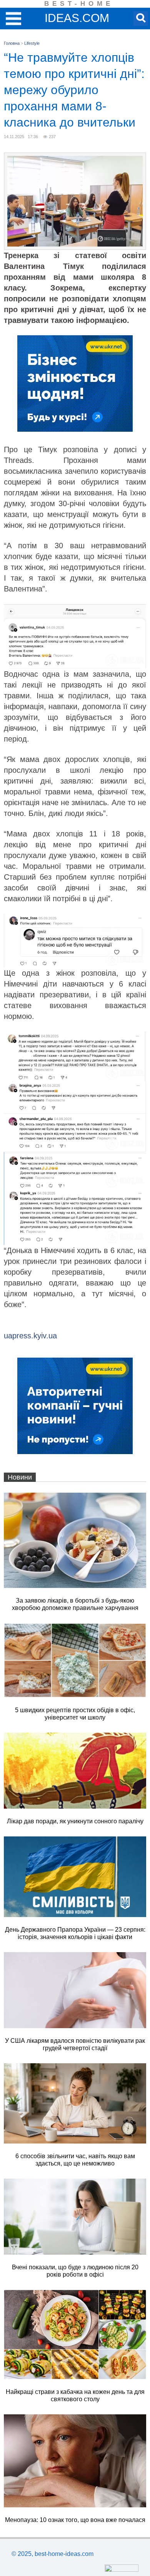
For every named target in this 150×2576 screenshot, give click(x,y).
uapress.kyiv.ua (30, 1335)
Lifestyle (32, 43)
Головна (12, 43)
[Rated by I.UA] (121, 2569)
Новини (20, 1477)
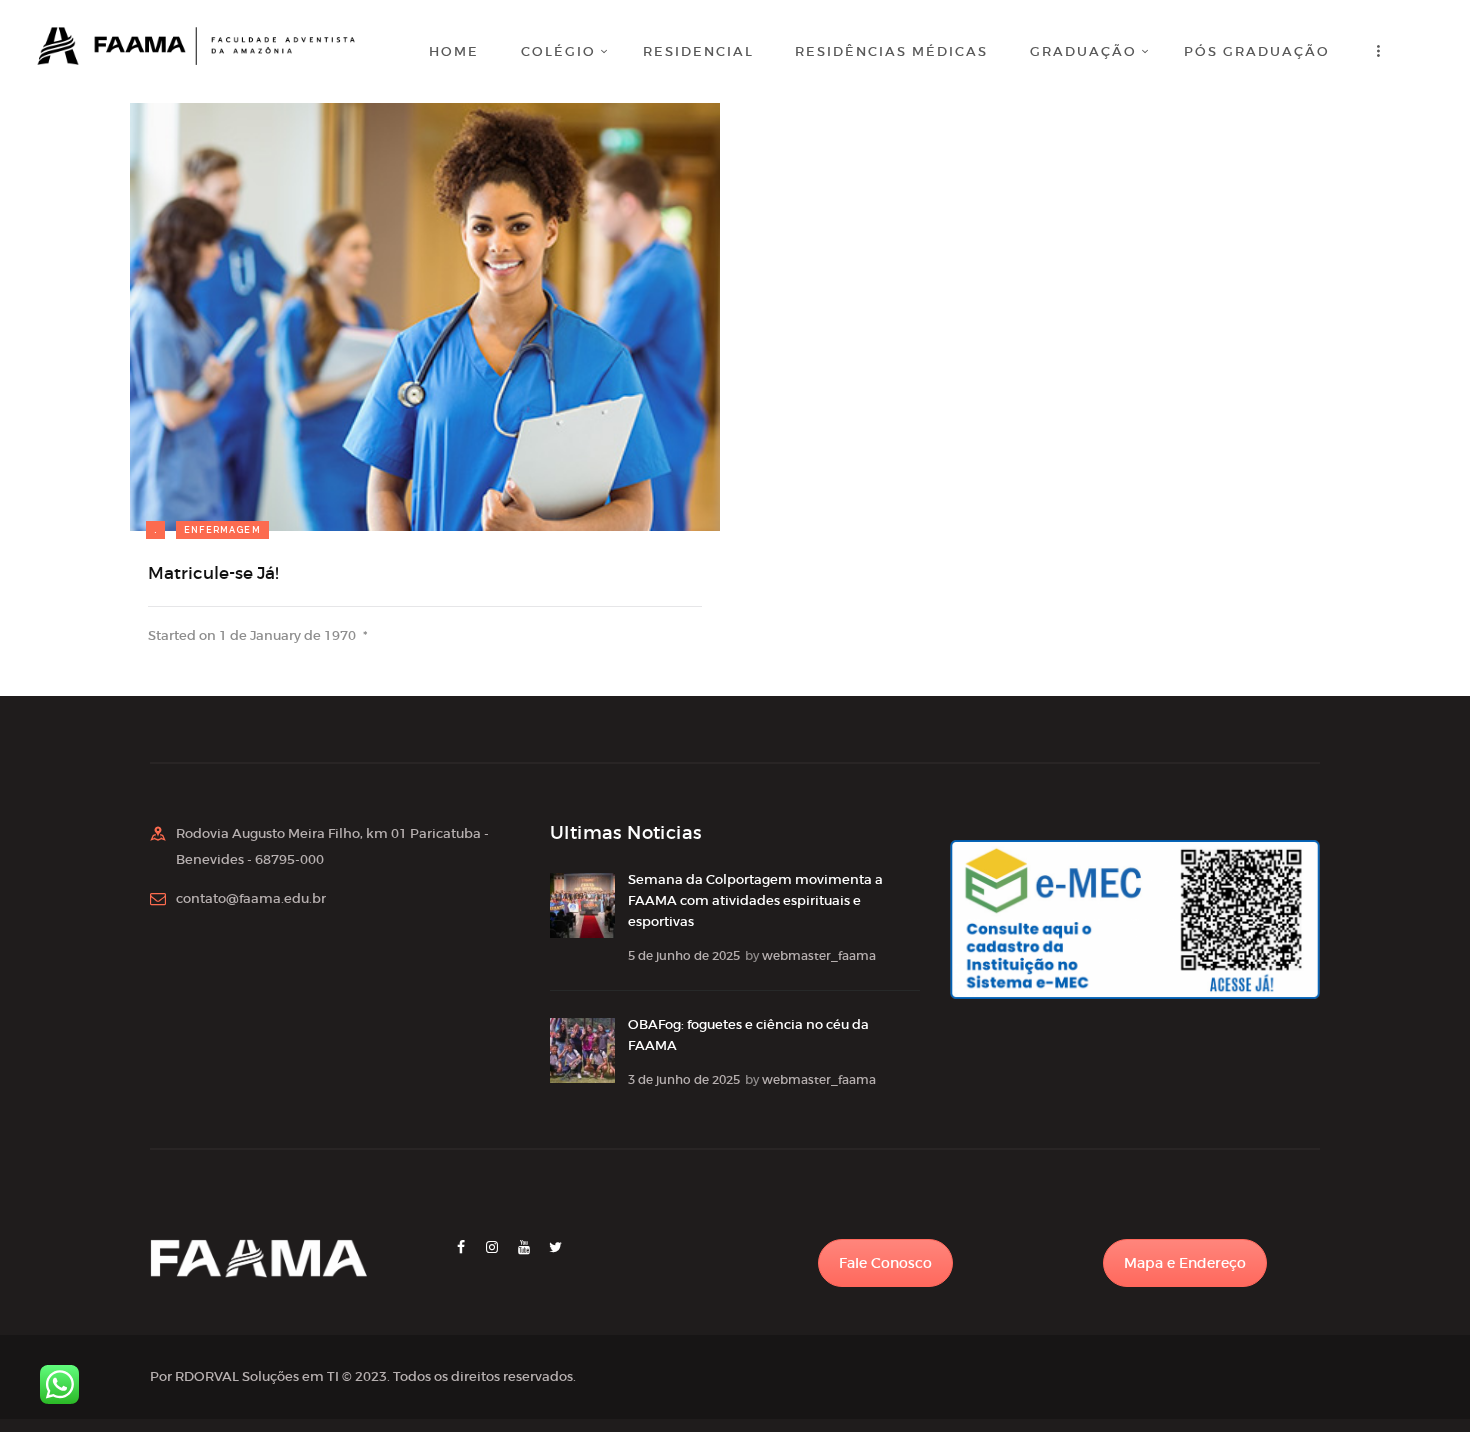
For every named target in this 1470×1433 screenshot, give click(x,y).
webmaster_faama (819, 955)
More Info (210, 457)
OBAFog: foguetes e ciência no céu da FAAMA (748, 1035)
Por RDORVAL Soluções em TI (244, 1376)
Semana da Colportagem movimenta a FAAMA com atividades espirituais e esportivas (755, 900)
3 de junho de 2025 (684, 1079)
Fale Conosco (885, 1263)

What needs to be done:
Taking each line of the material above in turn, count those containing the string "give". State the number alone.

Written response:
2